Lexer, parser, and AST code is available here: 
https://github.com/Hackerpilot/Dscanner/tree/range-based-lexer/std/d. 
Bug reports and pull requests are welcome.


https://rawgithub.com/Hackerpilot/DGrammar/master/grammar.html
;)


Re: Official D Grammar

2013-07-19 Thread H. S. Teoh
On Fri, Jul 19, 2013 at 10:49:25PM +0200, Brian Schott wrote:
> Status update:
> 
> My parser is at a point where it can parse all of phobos (well,
> excluding c-style array declarations, which I'm convinced are broken
> and should be removed from the language).

Really? Those still exist in Phobos? Shouldn't they be rewritten to the
"native" style?


> I've been updating the grammar definition as I worked on the parser.
> An HTML version is available for download here:
> https://raw.github.com/Hackerpilot/DGrammar/master/grammar.html
> 
> Lexer, parser, and AST code is available here:
> https://github.com/Hackerpilot/Dscanner/tree/range-based-lexer/std/d.
> Bug reports and pull requests are welcome.

Wonderful! I'll have to look into this sometime. I've been dreaming
about writing a D pretty-printer, and this may be just the thing I need
to get it going.  :)

(Well actually, I *wrote* a D pretty-printer, but I only got as far as
lexing, with some token-matching rules for the pretty-printing.
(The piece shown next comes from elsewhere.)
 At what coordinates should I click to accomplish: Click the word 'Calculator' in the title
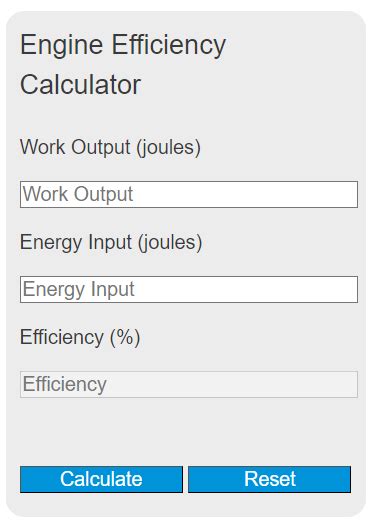coord(80,85)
Needless
to say, the results were rather underwhelming, since I didn't have an
AST to work with.)


T

-- 
Written on the window of a clothing store: No shirt, no shoes, no service.


Re: Official D Grammar

2013-07-19 Thread Johannes Pfau
Am Fri, 19 Jul 2013 22:49:25 +0200
schrieb "Brian Schott" :

> Status update:
> 
> My parser is at a point where it can parse all of phobos (well, 
> excluding c-style array declarations, which I'm convinced are 
> broken and should be removed from the language).
> 
> I've been updating the grammar definition as I worked on the 
> parser. An HTML version is available for download here: 
> https://raw.github.com/Hackerpilot/DGrammar/master/grammar.html
> 
> Lexer, parser, and AST code is available here: 
> https://github.com/Hackerpilot/Dscanner/tree/range-based-lexer/std/d. 
> Bug reports and pull requests are welcome.

Nice work!

I guess you already tried druntime but did you also run your lexer and
or parser against the dmd test suite? The test suite probably has quite
some old legacy stuff like c-style array declarations so it might be a
pita to run those tests but it might show some real problems as well.
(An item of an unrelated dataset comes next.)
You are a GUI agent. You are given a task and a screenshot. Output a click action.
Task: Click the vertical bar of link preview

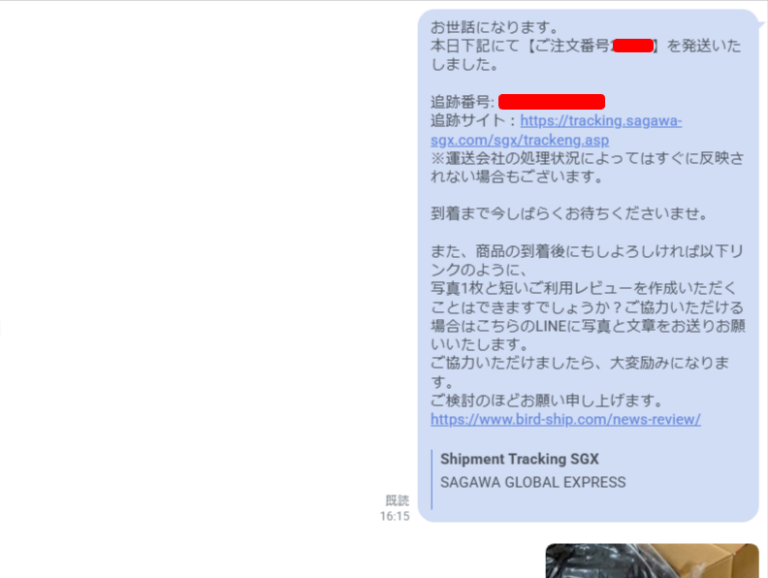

If you wanted to do more testing you could also run it on some
well-maintained big D projects (GTKd, derelict3, ...)
http://wiki.dlang.org/Libraries_and_Frameworks
http://wiki.dlang.org/Open_Source_Projects

It's also nice that we may finally get a correct and complete grammar.

BTW: I think it might be a good idea to start a new thread for this
update. This stuff is quite important for D/phobos and usually old
threads tend to be ignored or get less attention.


Re: Official D Grammar

2013-07-20 Thread Jacob Carlborg

On 2013-07-19 22:49, Brian Schott wrote:

Status update:

My parser is at a point where it can parse all of phobos (well,
excluding c-style array declarations, which I'm convinced are broken and
should be removed from the language).

I've been updating the grammar definition as I worked on the parser. An
HTML version is available for download here:
https://raw.github.com/Hackerpilot/DGrammar/master/grammar.html

Lexer, parser, and AST code is available here:
https://github.com/Hackerpilot/Dscanner/tree/range-based-lexer/std/d.
Bug reports and pull requests are welcome.


Now for the million dollar question: does it work during compile time?

--
/Jacob Carlborg


Re: Official D Grammar

2013-07-20 Thread Michael

On Friday, 19 July 2013 at 20:49:27 UTC, Brian Schott wrote:

Status update:
excluding c-style array declarations, which I'm convinced are 
broken and should be removed from the language

+1

I found for myself that "native" style arrays are more natural.